Segment Start: Excerpted passage

Docling RAG Agent

An intelligent text-based CLI agent that provides conversational access to a knowledge base stored in PostgreSQL with PGVector. Uses RAG (Retrieval Augmented Generation) to search through embedded documents and provide contextual, accurate responses with source citations. Supports multiple document formats including audio files with Whisper transcription.

🎓 New to Docling?

Start with the tutorials! Check out the docling_basics/ folder for progressive examples that teach Docling fundamentals:

Simple PDF Conversion - Basic document processing
Multiple Format Support - PDF, Word, PowerPoint handling
Audio Transcription - Speech-to-text with Whisper
Hybrid Chunking - Intelligent chunking for RAG systems

These tutorials provide the foundation for understanding how this full RAG agent works. → Go to Docling Basics

Features

💬 Interactive text-based CLI with streaming responses
🔍 Semantic search through vector-embedded documents
📚 Context-aware responses using RAG pipeline
🎯 Source citation for all information provided
🔄 Real-time streaming text output as tokens arrive
💾 PostgreSQL/PGVector for scalable knowledge storage
🧠 Conversation history maintained across turns
🎙️ Audio transcription with Whisper ASR (MP3 files)

Segment End: Excerpted passage
Segment Start: Information supplied

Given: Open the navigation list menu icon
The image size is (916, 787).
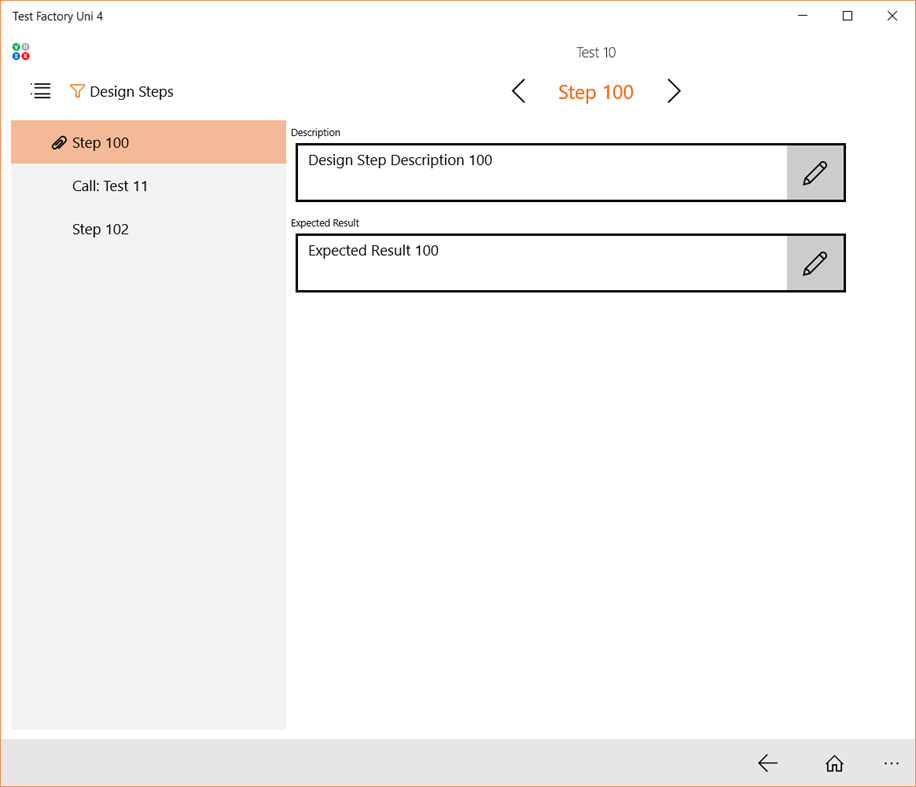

Segment End: Information supplied
Segment Start: Information supplied

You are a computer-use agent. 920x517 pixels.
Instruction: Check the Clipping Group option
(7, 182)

Segment End: Information supplied
Segment Start: Information supplied

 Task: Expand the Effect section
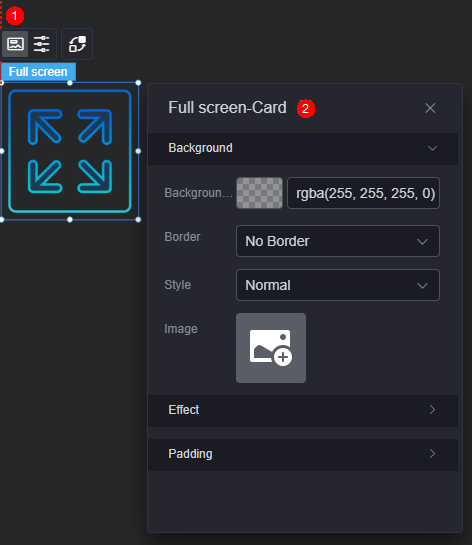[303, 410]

Segment End: Information supplied

• Exercise prompt
Repeat the part of the Docling RAG agent text from "An intelligent text-based" to "New to Docling?" word for word. The records have no connection to the text about the Docling RAG agent.

• Written response
An intelligent text-based CLI agent that provides conversational access to a knowledge base stored in PostgreSQL with PGVector. Uses RAG (Retrieval Augmented Generation) to search through embedded documents and provide contextual, accurate responses with source citations. Supports multiple document formats including audio files with Whisper transcription.

🎓 New to Docling?